Waynflete Lower School
The Waynflete School, in existence since 1897, now inhabits a 3-acre campus in a historic district in Portland, Maine. The independent school’s students range from early childhood to 12th grade. Over the past couple of decades, Waynflete’s Middle and Upper Schools have undergone renovations and additions, but the Lower School spaces had yet to be similarly transformed—until this fall. The new 23,000-ft2 Lower School facility, designed and built to meet the Passive House standard, opened its doors this past August.
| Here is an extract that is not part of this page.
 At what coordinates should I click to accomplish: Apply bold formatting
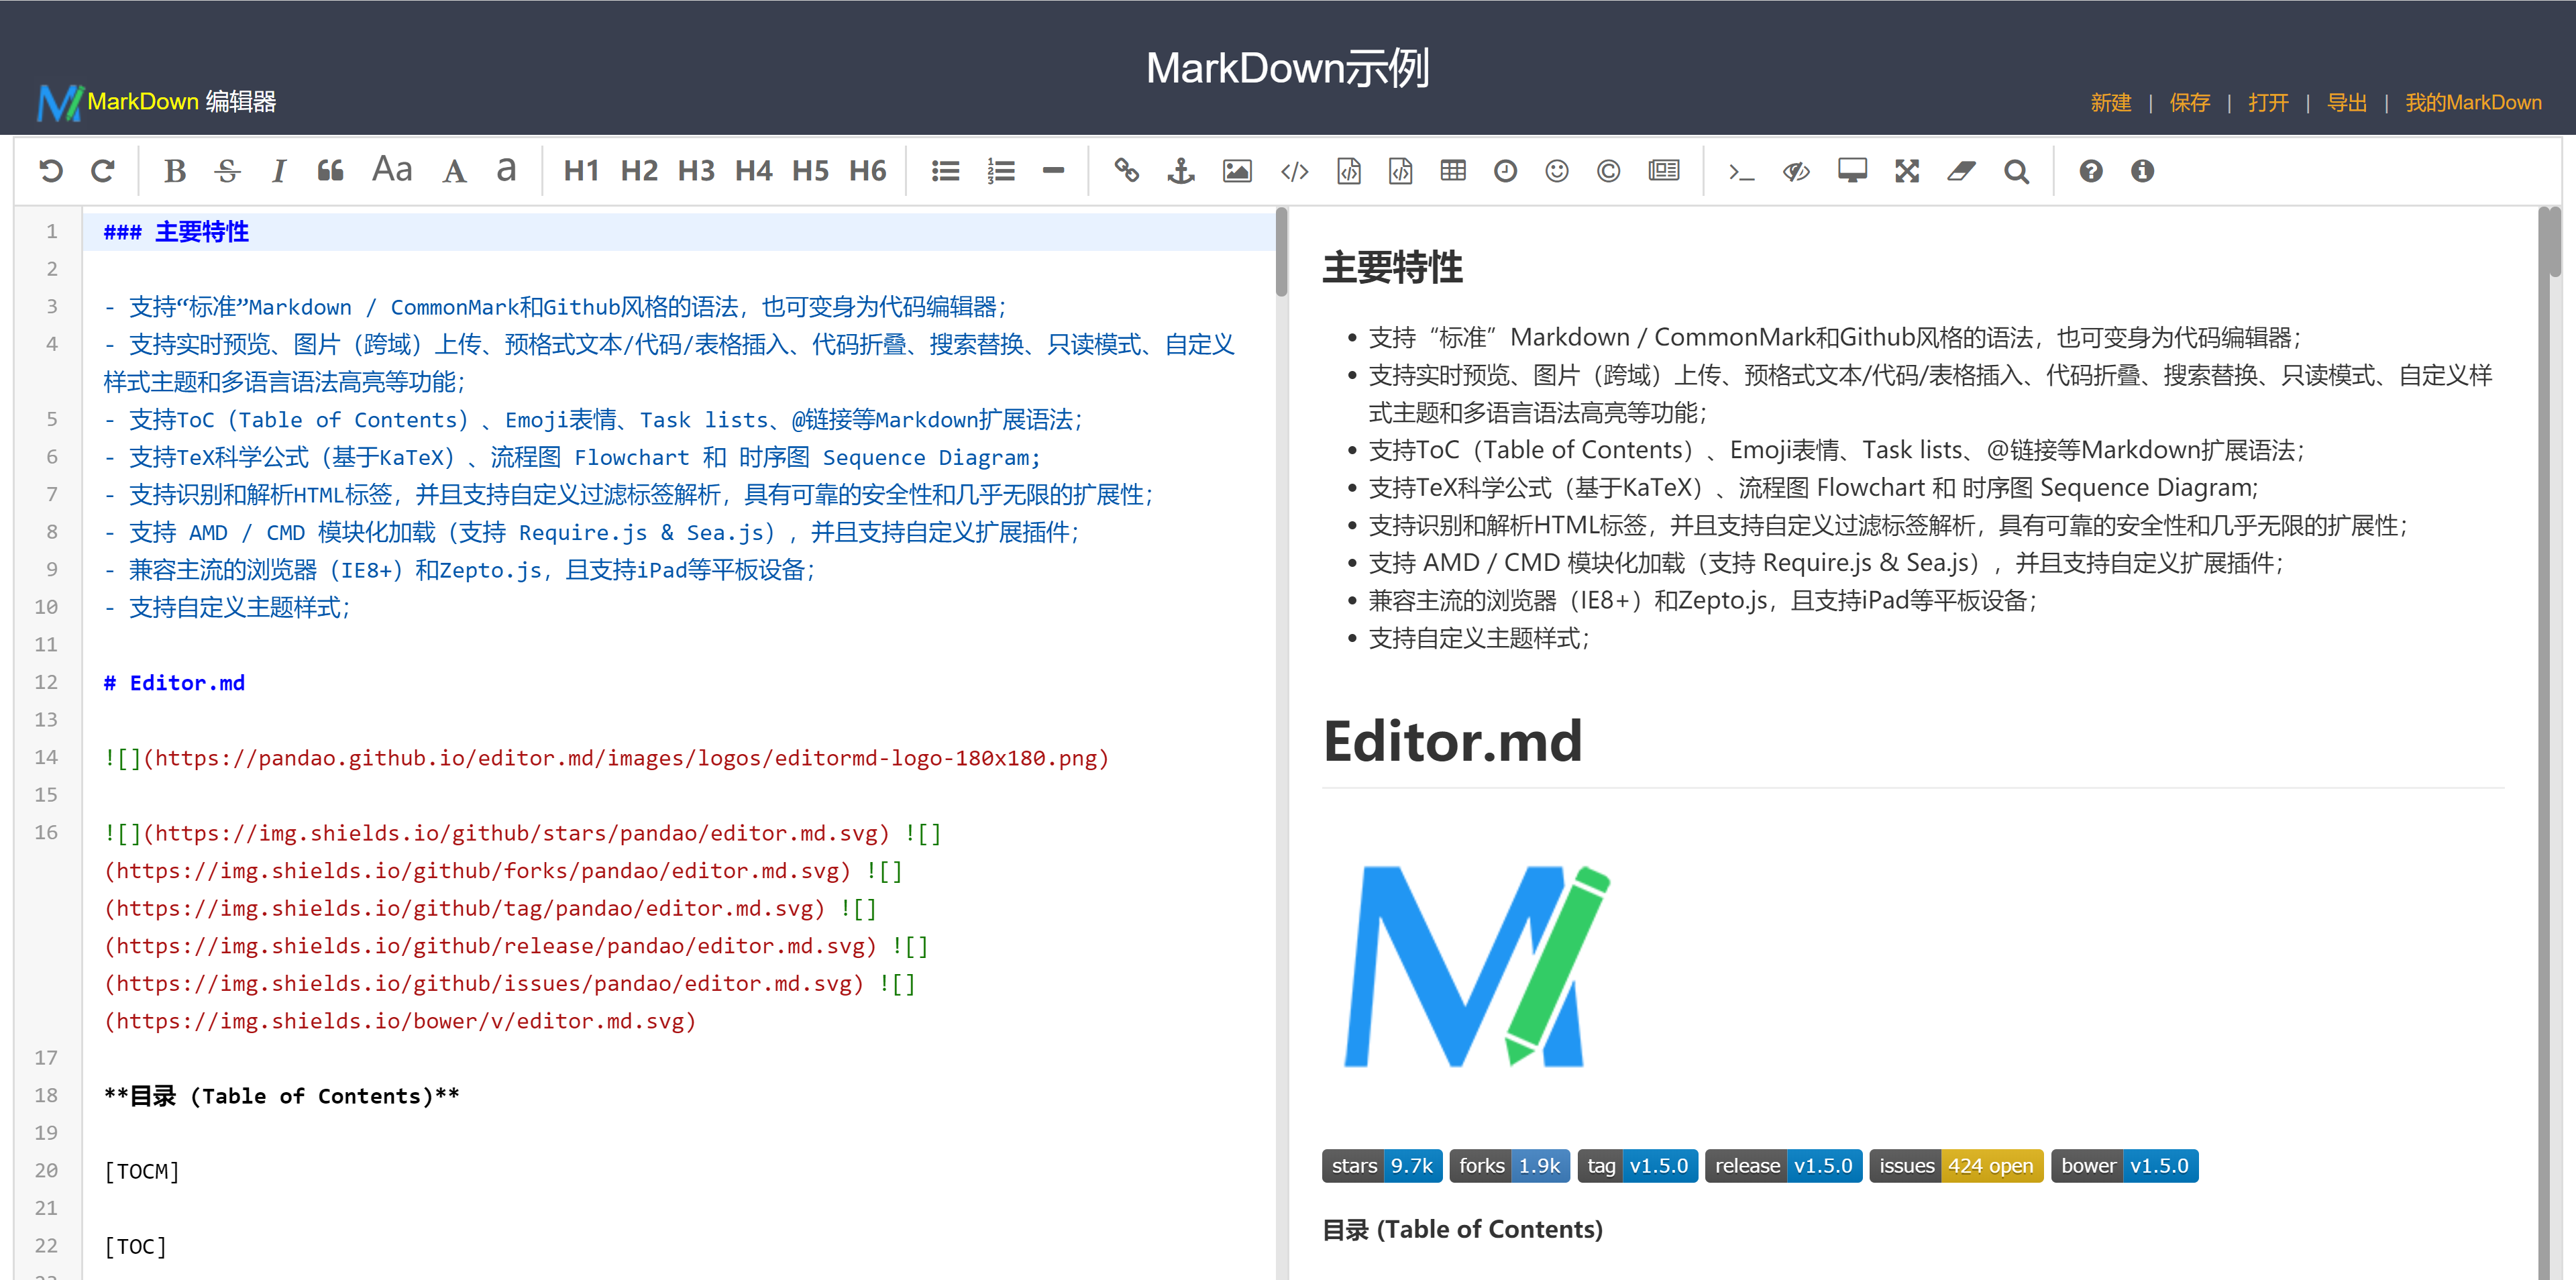[x=175, y=170]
Architects Austin Smith and Julia Tate of Scott Simons Architects worked with the school’s building committee to help them define the overall project goals and their sustainability goals in particular. Early on in the process, the architects brought in sustainability specialists from the engineering firm Thornton Tomasetti. These specialists were instrumental in developing a sustainability grid to compare and contrast different certification programs and standards, as well as a cost analysis of the premium for Passive House over a conventionally built facility. “Passive House was appealing, because it is targeted, tangible, comfortable, and you can’t game the system,” says Smith. Further analysis revealed that the cost premium for Passive House would pay back through energy cost savings in just six years and three months. “That was a no brainer,” he adds.
The building’s design took shape based on Waynflete’s teaching philosophy, which emphasizes a small teacher-student ratio, and the neighborhood’s mostly residential, historic aesthetic. Its white coursed exterior and gabled elevations echo nearby forms.